Growing up in Jackson, you’re sort of shot out the cannon of what is available. So you want to go as fast as you’ve ever gone in your life today? You can–inbounds. You want to hit a 50-foot cliff? You can do that–inbounds. So your turning skills build quickly because you need to hold an edge in steep, inbounds terrain.

Lately my quiver has had boards any from 140 to 180. Every day can be an entirely different experience. Jackson can be a great mountain to do that. I wake up, and think, ‘What kind of mood am I am in today?’ If don’t feel like getting super-extreme, I can take a 144-swallowtail to Casper lift. I can have fun on an intermediate groomer, the same run a family from Michigan would ski.

It opens up under-considered spaces on the mountain, space I would by-pass to hit a jump. Now, I ride a little bit different board, and runs that I didn’t even look out have become some of my favorite runs.

It’s been a revival of enjoying Jackson to its fullest in a new way. I’ve been thinking, ‘Okay, I got a new flow here.'

Sending it through the trees. Wade Dunstan photo.

I guess I’ve always been pretty logical. I’ve kind of been able to assess risk, and air on the side of safety. I’m not super-reckless. I can be reckless at times, for sure. But I’ve been really privileged to hang out with certain people over the years who’ve helped me understand mountain awareness, especially Bryan Iguchi. He imparted his knowledge and general Zen wisdom on me. During my first few years filming, he really encouraged me to get my Wilderness First Responder certifications and avy classes.

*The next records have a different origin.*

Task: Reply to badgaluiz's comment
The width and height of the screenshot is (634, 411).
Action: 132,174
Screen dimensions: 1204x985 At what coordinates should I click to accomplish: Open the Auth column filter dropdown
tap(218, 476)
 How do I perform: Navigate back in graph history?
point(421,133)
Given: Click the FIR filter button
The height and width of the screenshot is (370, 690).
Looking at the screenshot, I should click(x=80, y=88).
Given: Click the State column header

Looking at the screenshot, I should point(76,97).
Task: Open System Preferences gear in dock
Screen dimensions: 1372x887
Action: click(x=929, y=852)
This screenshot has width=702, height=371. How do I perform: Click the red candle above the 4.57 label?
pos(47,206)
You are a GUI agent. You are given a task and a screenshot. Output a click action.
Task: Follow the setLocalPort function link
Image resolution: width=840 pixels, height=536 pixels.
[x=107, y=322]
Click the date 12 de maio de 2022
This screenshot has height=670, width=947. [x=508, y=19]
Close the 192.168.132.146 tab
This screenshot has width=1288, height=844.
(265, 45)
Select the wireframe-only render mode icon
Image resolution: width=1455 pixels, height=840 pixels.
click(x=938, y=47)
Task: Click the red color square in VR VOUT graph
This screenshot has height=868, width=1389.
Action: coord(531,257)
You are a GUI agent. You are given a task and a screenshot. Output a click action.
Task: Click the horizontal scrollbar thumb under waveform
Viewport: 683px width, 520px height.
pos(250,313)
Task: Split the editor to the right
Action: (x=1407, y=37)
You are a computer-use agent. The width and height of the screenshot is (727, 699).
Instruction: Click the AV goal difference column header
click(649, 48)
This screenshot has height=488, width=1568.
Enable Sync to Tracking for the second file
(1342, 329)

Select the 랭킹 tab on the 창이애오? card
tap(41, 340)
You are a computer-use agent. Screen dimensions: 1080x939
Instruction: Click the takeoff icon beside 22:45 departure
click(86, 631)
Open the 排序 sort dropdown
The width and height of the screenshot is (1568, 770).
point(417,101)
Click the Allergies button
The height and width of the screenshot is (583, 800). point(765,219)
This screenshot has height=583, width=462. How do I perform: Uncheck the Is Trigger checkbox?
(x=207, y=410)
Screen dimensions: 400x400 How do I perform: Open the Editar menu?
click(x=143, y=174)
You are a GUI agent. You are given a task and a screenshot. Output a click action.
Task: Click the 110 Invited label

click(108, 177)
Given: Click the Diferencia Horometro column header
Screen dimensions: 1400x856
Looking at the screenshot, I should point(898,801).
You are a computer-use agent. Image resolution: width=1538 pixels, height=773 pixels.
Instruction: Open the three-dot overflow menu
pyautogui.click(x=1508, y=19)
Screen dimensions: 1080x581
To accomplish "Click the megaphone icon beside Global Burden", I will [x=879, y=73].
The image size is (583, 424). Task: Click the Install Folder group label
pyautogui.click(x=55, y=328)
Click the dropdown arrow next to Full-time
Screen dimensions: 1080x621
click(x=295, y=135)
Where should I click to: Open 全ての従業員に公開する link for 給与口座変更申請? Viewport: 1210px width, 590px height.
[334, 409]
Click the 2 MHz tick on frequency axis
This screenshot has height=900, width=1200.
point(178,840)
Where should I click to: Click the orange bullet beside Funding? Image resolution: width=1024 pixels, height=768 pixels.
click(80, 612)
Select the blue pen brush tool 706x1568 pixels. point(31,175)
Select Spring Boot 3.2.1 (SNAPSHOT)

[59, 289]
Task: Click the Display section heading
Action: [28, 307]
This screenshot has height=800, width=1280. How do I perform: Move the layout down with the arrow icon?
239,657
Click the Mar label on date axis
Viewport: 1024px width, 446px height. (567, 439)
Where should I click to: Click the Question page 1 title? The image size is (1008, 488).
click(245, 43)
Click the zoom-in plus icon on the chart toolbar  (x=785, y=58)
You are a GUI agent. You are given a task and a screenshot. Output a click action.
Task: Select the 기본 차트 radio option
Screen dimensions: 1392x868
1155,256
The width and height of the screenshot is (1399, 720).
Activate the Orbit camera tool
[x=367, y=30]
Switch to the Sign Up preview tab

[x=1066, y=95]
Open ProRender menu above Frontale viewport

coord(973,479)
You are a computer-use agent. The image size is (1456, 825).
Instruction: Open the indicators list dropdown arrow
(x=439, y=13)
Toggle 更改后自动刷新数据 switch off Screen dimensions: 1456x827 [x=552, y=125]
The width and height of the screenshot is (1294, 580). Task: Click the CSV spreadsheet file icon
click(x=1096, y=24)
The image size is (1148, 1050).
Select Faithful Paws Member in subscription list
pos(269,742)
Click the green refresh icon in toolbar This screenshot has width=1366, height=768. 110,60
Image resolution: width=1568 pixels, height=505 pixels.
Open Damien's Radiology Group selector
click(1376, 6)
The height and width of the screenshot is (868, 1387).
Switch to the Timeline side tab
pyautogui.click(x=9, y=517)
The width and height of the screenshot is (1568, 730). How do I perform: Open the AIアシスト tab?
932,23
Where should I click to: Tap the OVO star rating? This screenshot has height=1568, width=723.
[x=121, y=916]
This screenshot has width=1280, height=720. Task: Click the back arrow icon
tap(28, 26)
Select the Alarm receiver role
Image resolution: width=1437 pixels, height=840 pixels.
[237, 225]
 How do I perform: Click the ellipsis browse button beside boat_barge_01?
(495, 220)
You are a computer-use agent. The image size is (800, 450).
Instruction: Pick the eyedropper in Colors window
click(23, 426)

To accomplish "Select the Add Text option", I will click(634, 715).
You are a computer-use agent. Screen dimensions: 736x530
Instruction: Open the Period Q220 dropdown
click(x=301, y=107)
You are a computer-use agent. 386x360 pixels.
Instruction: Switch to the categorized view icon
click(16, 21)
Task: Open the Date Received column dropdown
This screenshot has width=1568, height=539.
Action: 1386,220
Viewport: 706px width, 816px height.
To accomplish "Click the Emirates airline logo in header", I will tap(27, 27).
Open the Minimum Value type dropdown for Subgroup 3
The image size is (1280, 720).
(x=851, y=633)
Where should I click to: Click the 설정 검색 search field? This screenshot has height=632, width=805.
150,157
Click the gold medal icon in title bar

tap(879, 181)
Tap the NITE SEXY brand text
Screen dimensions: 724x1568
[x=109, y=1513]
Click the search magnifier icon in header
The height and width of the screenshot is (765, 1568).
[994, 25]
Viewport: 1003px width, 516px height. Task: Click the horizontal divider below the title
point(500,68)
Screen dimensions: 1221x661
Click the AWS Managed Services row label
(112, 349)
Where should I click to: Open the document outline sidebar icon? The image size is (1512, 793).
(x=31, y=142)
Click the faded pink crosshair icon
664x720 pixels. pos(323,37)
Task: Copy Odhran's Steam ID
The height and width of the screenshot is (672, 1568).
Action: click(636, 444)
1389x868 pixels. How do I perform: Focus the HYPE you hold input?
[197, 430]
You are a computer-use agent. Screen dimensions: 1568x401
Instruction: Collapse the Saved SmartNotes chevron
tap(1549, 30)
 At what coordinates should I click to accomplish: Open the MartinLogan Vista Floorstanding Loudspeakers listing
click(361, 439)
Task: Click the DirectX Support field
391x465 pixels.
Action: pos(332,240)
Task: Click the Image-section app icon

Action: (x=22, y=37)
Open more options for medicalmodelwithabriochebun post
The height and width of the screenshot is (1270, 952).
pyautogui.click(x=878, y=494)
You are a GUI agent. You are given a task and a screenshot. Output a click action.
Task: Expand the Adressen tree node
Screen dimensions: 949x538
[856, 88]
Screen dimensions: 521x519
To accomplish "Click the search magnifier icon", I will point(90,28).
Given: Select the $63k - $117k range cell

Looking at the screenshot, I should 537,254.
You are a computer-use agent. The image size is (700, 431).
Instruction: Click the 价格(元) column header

Snowboarding has been growing super-quickly. That’s been given people more motivation to try things in films. The adrenaline rush from cheating death is addictive. The way content comes out, literally in your pocket, so many more people are psyched to get out there, so there are better odds for higher statistics when it comes to accidents. There’s also a lot more freedom of interpretation about how you want to set your course. I want to do this for a long time, so I’m doing my best to consider that when I’m deciding whether or not to put myself in a dangerous situation.

In my off-snow life, I made it a goal to stay in Jackson this summer, except for the Rat Race at Mt. Hood. I have been traveling so much for the past six years, and not being in one place for more than five weeks. I’m gardening, and enjoying being at home.

Yoder with the Gentemstick team. Wade Dunstan photo.

I feel like it’s easy for us to become a little over-committed to our passions. Snowboarding for me is the best thing in the world to do, but there are a lot of other experiences that are worth trying and a lot of lessons to be learned outside of snowboarding.

I’d say I have a pretty loose program. The season before last, it was first time I went to Japan. I was with a bunch of Americans. We were existing in our little American bubble, really a rental van. We weren’t immersed in the culture. We weren’t trying to understand customs. Then everyone left, and I hung out with only Japanese people, and that was what I was waiting for. I came back to Japan a few weeks later to work on a Patagonia project. Taro’s philosophy, the Niseko style of riding–I fully fell in love with that.

Yoder dines with Taro Tamai. Wade Dunstan photo.

When this year came around, I knew I had to go back. I can fully fall in love with certain places: Jackson, Alaska, Japan. There are a lot more love affairs to have out there. I constantly want to experience new places. Snowboarding is a really great career to be able to say, ‘Hey, let’s do a trip to, Kazakhstan.’ and then you’re there a couple of weeks later. The program, I guess, is just rip around, ride the wave, set some goals and see where it goes.